Expanding your homeowner skill set, one step at a time

It’s a satisfying feeling when you become a homeowner. You have your own space, your own property, your own investment to look after. Success or failure, it all comes down to your own planning and effort. Or at least, that’s how it’s supposed to be.

Yet, living as a homeowner is also a skill. While renting is surely not as financially stable as owning your own place (paying someone else’s mortgage instead of your own is, of course, less ideal), it gives peace of mind when a landlord or property agent is fully responsible for any maintenance issues that materialise. As a homeowner, you will need to learn all this for yourself, or pay for someone else to do it out of your own pocket.

In this post, then, we hope to simplify that approach. Let’s consider some of the vital knowledge you should add to your homeowner skill set.

Develop your painting techniques

Painting may not be a task that needs to be carried out on a regular basis, but it’s an easy and elementary skill to learn. Carrying out a quality paint job can quickly freshen up a room and transform the décor, and it’s a simple method for changing up the visual profile of a space without shelling out too much cash.

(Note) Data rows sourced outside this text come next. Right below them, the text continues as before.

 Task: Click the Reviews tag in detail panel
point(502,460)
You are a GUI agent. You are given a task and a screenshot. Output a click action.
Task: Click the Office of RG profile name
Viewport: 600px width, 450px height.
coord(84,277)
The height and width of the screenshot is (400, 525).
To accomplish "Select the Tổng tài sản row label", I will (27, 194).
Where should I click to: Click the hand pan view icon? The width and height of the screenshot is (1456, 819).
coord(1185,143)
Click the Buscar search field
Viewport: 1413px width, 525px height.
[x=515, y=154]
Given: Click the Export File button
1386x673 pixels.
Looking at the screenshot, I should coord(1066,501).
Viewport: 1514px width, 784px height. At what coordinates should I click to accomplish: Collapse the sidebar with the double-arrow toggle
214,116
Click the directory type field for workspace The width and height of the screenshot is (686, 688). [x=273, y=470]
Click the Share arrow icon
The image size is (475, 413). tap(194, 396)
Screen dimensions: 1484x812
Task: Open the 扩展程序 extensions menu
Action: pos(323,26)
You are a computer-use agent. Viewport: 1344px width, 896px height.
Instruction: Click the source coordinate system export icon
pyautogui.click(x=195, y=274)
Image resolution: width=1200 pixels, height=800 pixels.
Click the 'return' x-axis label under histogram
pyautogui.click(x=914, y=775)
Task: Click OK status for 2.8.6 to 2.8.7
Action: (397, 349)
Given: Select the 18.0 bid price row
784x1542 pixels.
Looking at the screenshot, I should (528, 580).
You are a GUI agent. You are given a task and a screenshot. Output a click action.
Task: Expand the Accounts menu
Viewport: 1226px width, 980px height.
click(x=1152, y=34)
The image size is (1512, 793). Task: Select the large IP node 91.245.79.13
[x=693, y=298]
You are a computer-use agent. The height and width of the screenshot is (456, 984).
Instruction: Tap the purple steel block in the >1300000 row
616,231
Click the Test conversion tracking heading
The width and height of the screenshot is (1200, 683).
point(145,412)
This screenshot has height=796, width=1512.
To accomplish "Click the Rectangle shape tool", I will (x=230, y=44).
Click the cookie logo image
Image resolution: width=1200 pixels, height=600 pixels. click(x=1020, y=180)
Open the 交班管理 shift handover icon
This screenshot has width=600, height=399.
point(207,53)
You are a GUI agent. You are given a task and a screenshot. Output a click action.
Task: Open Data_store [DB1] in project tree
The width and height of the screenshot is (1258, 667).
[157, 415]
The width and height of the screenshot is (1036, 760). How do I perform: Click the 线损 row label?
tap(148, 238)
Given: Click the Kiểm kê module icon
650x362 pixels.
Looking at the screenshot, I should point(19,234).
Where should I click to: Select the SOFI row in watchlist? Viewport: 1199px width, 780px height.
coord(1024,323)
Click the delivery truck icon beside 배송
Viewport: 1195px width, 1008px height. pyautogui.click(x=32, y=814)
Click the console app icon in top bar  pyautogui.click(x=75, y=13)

Learning to strip wallpaper, prime walls and skirting, cut in and effectively (and neatly) apply paint with a roller and brush is a worthwhile effort.

Invest in a complete toolbox

You can never tell when you’ll need to carry out the array of DIY household tasks that could arise. For that reason, it’s a good idea to start compiling a toolbox with high-quality basics like screwdrivers, wrenches, a hammer, pliers, a drill, a spirit level and a tape measure, at the very least. You can buy tools from reputable retailers and make sure every job is covered. From that point on, you’ll at least have the means to carry out most basic DIY jobs. From then on, all you’ll need to consider will be your technique, which will develop with time and practice.

Understand how to manage damp

If you live in an old house in a temperate or cold climate, damp is an issue you’ll likely encounter. Ultimately, it’s about managing moisture build-up in your home, and not letting it linger on walls and windows to the point where it becomes a problem. You’ll recognise what damp smells like when you first experience it; a musty, mushroomy odour that feels unhealthy to inhale. That’s because it is; often, mould can lead to toxic spores that can damage your airways and cause illness. Using anti-mould spray, inspecting walls and woodwork for rot, ventilating your home correctly and using dehumidifiers to counter the moist conditions is a necessity. If you can get a handle on how to recognise and deal with damp, you can resolve a good deal of preventable DIY repair issues.

With this useful advice, you’ll be certain to start expanding your homeowner skill set one step at a time. Before too long, a possible repair will inspire you to action, instead of it feeling like an overwhelming burden.